29 avril 2019 à 12h45

  

La direction de Southwest et les équipages du poste de pilotage n’étaient pas au courant de l’absence du système d’avertissement pendant plus d’un an après la mise en service des 737 MAX, en 2017.   © SIPA PRESS

Boeing n’a pas communiqué à Southwest Airlines et à d’autres compagnies aériennes, lorsqu’elles ont commencé à mettre en service ses appareils 737 MAX, qu’une fonction de sécurité existant sur des modèles antérieurs, avertissant les pilotes du mauvais fonctionnement des capteurs, avait été désactivée, selon les représentants gouvernementaux et industriels.

Les inspecteurs de la Federal Aviation Administration (le régulateur américain de l’aviation)et les superviseurs responsables de la surveillance de Southwest, le plus gros client du 737 MAX, n’étaient pas non plus informés de ce changement, ont déclaré les responsables.

Les alertes informaient les pilotes si un capteur connu sous le nom de « girouette d’angle d’attaque » transmettait des données erronées sur le tangage du nez de l’avion. Lors des accidents, les enquêteurs ont établi un lien entre ces mauvaises données et le crash mortel d’Ethiopian Airlines en mars et celui de Lion Air l’année dernière ; les deux avions ne disposaient pas du système d’alerte.

Pour le 737 MAX, qui comporte un nouveau système automatisé de prévention de décrochage appelé MCAS, Boeing a rendu ces alertes facultatives : elles ne sont opérationnelles que si un transporteur achète un ensemble de dispositifs de sécurité supplémentaires.

 

La direction de Southwest et les équipages n’étaient pas au courant de l’absence du système d’avertissement pendant plus d’un an après la mise en service des avions en 2017, ont déclaré des représentants de l’industrie et du gouvernement. Comme la plupart des autres compagnies aériennes exploitant la MAX, ils n’en ont pris connaissance qu’après le crash de l’avion Lion Air en octobre, qui a conduit à un examen minutieux des modifications de conception de l’appareil.

« Les manuels de Southwest étaient erronés sur la disponibilité des alertes  », a déclaré Jon Weaks, président du syndicat des pilotes de Southwest. Comme Boeing n’avait pas communiqué la modification au transporteur, les manuels contenaient des renseignements inexacts, dit-il.

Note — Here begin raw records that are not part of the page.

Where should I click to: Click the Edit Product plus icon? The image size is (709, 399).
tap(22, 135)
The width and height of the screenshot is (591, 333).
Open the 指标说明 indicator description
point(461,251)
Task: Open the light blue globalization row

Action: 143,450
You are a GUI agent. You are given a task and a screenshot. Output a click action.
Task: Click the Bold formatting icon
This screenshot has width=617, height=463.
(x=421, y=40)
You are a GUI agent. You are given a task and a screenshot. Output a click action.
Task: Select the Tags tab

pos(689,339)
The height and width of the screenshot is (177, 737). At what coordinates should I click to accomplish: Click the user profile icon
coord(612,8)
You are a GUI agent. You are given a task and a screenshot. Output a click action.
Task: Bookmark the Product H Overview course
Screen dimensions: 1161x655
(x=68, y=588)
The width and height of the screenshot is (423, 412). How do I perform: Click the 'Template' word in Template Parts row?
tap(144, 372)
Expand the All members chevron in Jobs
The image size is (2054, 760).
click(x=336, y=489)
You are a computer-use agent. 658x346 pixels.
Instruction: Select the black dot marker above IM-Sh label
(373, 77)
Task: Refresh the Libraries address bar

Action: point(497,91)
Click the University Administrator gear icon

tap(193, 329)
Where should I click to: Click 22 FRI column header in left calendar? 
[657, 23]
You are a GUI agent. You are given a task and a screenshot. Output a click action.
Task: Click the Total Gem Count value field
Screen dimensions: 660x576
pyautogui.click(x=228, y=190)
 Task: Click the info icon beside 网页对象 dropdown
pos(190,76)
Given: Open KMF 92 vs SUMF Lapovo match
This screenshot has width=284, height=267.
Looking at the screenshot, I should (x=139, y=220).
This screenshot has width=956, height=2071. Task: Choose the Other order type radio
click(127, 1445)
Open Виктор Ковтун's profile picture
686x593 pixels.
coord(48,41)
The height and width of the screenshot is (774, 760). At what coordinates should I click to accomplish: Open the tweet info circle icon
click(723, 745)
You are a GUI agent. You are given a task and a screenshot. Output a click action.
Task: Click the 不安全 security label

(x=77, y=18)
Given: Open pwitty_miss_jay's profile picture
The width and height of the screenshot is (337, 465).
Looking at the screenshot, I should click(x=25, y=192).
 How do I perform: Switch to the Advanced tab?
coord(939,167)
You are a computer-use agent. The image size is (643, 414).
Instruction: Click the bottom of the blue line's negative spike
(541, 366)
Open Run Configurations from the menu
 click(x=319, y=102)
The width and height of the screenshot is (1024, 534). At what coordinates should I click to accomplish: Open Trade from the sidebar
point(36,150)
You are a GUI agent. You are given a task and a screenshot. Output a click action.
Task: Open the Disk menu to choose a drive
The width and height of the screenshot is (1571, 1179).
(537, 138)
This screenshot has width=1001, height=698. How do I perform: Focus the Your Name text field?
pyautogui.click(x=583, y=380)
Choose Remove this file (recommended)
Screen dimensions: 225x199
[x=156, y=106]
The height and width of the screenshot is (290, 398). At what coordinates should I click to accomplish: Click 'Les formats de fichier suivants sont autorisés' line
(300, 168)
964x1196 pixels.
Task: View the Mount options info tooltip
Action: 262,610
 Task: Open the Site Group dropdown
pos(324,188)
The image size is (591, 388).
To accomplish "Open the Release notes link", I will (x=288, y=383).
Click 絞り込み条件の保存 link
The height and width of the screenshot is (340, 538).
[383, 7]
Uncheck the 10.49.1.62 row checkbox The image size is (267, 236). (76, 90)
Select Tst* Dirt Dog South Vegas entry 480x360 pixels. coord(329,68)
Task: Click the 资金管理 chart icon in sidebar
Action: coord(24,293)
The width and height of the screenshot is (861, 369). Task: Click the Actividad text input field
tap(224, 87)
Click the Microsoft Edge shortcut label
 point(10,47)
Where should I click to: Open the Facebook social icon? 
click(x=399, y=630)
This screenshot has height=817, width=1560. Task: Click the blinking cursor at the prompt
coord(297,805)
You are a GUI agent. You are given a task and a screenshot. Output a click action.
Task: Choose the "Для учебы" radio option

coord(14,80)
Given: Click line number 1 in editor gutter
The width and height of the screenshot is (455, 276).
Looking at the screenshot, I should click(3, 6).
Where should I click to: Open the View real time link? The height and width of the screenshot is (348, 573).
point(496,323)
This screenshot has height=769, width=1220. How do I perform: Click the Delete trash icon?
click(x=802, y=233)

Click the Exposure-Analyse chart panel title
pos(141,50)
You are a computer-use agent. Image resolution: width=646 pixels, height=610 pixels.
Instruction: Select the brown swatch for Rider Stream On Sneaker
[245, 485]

Activer les alertes. La FAA a immobilisé les 737 MAX le 13 mars, trois jours après l’accident de l’Ethiopian Airlines. Boeing a récemment fait savoir qu’il chiffrait les dépenses liées aux immobilisations et aux perturbations commerciales connexes à un milliard de dollars.

Boeing n’a pas expliqué pourquoi il a désactivé cette fonction, appelée « alerte de désaccord de l’AOA », sans en informer les clients. Après l’accident de Lion Air, Southwest a demandé à Boeing d’activer les alertes sur ses avions MAX.

Cette décision, ainsi que les questions sur les raisons pour lesquelles le système d’alerte avait été désactivé, ont incité les inspecteurs de la FAA qui surveillaient Southwest à envisager, en décembre, de recommander que la flotte MAX de la compagnie aérienne soit clouée au sol pendant qu’ils évaluaient si les pilotes avaient besoin de formation supplémentaire sur les alertes. Mais ces discussions internes à la FAA n’ont pas remonté la chaîne de commandement de l’agence, selon les documents examinés par le Wall Street Journal.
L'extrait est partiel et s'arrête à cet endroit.